A Piezoelectric Touch Sensing and Random Forest Based Technique for
Emotion Recognition
Abstract
Emotion recognition, a process of automatic cognition of human emotions,
has great potential to improve the degree of social intelligence. Among
various recognition methods, Emotion recognition based on touch event’s
temporal and force information receives global interests. Although
previous studies have shown promise in the field of keystroke-based
emotion recognition, they are limited by the need for long-term text
input and the lack of high-precision force sensing technology, hindering
their real-time performance and wider applicability. To address this
issue, in this paper, a piezoelectric-based keystroke dynamic technique
is presented for quick emotion detection. The nature of piezoelectric
materials enables high-resolution force detection. Meanwhile, the data
collecting procedure is highly simplified because only the password
entry is needed.

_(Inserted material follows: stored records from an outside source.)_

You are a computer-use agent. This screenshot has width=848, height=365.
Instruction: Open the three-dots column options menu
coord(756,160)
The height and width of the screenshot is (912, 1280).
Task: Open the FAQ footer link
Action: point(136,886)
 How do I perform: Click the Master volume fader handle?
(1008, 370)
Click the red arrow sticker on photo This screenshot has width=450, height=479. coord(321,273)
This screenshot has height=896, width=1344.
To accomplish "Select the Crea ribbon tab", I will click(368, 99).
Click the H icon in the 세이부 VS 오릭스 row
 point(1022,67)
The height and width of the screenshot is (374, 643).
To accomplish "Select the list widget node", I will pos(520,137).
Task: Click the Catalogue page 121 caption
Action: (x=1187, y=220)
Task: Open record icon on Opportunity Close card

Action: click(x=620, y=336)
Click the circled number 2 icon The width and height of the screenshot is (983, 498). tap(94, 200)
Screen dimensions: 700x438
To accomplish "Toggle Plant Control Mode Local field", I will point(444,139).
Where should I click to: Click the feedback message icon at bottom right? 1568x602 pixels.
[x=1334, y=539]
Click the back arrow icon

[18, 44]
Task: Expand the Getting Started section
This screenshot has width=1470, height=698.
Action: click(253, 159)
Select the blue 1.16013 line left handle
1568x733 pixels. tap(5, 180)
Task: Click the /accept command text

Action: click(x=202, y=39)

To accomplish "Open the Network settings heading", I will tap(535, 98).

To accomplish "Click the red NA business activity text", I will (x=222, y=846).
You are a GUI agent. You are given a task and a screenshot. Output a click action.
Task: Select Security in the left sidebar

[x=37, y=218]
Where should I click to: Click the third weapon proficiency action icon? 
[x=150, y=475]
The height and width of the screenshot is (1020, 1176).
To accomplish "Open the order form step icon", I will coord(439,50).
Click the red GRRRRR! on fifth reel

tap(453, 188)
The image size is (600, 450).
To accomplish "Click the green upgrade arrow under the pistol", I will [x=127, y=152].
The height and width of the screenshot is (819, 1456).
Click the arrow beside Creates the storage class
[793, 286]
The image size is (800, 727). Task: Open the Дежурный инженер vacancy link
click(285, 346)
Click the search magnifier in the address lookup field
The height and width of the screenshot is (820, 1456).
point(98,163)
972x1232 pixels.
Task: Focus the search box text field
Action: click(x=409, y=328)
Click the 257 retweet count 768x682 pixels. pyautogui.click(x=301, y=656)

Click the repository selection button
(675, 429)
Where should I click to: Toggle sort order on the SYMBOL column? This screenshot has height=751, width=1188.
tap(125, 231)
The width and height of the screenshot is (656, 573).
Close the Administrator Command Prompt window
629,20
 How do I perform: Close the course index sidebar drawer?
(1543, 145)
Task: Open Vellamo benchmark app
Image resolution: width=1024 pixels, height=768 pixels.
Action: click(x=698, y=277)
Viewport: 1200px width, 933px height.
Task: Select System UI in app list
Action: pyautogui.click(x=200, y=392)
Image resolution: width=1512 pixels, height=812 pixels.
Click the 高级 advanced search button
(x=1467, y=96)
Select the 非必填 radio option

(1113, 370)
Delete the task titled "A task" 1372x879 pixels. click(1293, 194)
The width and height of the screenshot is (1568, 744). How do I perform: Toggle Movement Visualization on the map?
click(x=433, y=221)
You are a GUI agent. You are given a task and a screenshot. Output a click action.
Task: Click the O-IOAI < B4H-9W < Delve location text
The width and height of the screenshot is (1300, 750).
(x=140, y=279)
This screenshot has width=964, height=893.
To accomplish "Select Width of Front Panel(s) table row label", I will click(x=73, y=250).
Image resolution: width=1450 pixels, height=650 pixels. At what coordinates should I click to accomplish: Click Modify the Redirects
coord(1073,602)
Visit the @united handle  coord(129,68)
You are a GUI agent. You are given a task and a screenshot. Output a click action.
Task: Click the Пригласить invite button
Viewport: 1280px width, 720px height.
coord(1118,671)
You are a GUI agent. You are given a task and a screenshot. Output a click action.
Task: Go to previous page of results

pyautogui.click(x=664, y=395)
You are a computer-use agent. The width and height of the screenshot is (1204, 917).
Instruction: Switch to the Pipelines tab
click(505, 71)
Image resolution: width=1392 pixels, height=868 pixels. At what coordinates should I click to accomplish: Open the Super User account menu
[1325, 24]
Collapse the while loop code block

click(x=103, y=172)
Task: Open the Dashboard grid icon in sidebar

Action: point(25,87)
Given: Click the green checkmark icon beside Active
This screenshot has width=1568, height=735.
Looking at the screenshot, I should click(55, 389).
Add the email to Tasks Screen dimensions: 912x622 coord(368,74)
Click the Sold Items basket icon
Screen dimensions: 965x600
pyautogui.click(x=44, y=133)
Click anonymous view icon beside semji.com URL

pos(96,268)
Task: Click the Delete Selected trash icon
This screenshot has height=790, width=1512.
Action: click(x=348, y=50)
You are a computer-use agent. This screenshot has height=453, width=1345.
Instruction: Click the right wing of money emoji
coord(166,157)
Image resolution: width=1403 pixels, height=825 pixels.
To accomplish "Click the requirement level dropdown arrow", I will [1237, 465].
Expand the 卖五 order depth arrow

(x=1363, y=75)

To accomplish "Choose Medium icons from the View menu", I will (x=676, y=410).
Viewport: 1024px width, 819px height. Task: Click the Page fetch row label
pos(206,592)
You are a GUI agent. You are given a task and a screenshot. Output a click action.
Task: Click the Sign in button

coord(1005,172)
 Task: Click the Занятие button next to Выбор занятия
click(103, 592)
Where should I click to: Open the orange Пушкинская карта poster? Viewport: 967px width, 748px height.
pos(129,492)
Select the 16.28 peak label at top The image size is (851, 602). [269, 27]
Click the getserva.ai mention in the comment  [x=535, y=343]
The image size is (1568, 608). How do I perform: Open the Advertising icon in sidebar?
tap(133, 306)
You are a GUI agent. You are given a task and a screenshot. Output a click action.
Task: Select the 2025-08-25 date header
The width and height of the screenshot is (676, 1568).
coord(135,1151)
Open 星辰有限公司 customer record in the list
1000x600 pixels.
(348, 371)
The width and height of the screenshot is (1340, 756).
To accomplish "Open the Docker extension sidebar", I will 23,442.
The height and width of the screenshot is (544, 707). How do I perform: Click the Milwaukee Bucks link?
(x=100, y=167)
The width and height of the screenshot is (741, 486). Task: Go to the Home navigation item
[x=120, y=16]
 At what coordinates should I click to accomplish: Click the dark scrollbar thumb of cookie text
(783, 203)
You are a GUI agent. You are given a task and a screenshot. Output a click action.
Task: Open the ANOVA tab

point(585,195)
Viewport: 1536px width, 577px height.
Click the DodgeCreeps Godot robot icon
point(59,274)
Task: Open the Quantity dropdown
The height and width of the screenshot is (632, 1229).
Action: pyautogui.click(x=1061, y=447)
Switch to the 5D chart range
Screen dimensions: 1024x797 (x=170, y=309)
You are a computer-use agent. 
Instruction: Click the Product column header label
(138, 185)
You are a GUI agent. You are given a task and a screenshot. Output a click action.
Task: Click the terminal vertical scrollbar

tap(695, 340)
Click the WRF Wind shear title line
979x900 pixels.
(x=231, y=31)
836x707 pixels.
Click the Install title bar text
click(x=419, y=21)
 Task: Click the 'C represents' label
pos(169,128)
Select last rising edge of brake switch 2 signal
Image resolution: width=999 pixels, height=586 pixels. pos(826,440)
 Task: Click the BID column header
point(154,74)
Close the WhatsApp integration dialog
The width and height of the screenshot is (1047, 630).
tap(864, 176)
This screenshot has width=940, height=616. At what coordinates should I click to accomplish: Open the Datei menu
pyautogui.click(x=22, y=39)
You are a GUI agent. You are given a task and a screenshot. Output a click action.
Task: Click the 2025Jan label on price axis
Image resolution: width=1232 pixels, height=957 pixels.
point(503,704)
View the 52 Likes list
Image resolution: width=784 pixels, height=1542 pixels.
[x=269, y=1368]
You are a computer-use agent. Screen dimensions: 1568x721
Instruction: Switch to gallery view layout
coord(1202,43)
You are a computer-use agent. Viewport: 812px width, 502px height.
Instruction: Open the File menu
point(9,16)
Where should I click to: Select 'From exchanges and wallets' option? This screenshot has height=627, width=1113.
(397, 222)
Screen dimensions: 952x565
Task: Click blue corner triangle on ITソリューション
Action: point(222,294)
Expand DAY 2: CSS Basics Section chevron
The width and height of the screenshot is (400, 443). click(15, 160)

International Affective Digitized Sounds (IADS) are
applied to elicit users’ emotions, and a PAD emotion scale is used to
evaluate and label the degree of emotion induction. A Random Forest (RF)
based algorithm is used in order to reduce the training dataset and
improve algorithm portability. Finally, an average recognition accuracy
of 79.37% of 4 emotions (happiness, sadness, fear, disgust) is
experimentally achieved. The proposed technique improves the reliability
and practicability of emotion recognition in realistic social systems.